# TP Random Forest - XGBoost

This practical session will allow you to apprehend two very popular ensemble classification methods.
1. Random Forest
2. XGBoost

It is structured as follows
1. The challenge
2. Decision Tree
3. Random Forest
4. XGBoost
5. Analysis

## The challenge
### Introduction
ESA's new Earth Observation constellation **Sentinel-2** provides images with high spatial resolution (10m), with many spectral bands, and a short revisit time of 5 days. It produces time series (in other words, a video) of multispectral images, over all continental surfaces in the world.

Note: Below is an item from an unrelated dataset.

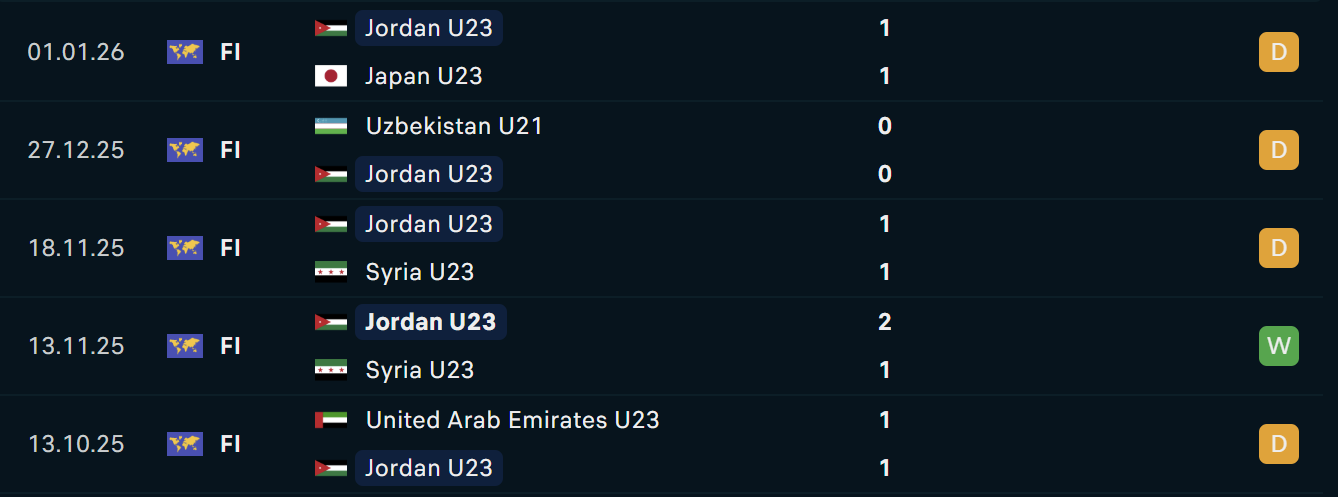Click the D badge for the Uzbekistan match
Image resolution: width=1338 pixels, height=497 pixels.
[x=1278, y=150]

One of the many practical applications of this imagery, is Land Cover mapping, which involves classifying the various objects that can be seen from a satellite : roads, forests, cities, fields, etc. This is a real supervised classification problem, which is used by several industrials, but also in the public domain (by the C.N.E.S. for instance). The idea is to use an entire year of data to classify each pixel. The temporal information is very useful for distinguishing between different crop types, and to mitigate the negative impact of clouds. There are a few reasons why this problem is challenging. First of all, the very large dimension of the multi-spectral time series : each time series is composed of 33 dates spread across the year, and each date is an image with 10 spectral bands. Therefore, the base feature space is already 330 dimensions. Secondly, there is a great amount of intra-class variation, due to the variety of cultural practices and climatic differences between different areas. Finally, the class nomenclature itself is quite challenging. In this session you will be working with a reduced nomenclature, with only 8 classes, but the full target nomenclature contains 17 classes.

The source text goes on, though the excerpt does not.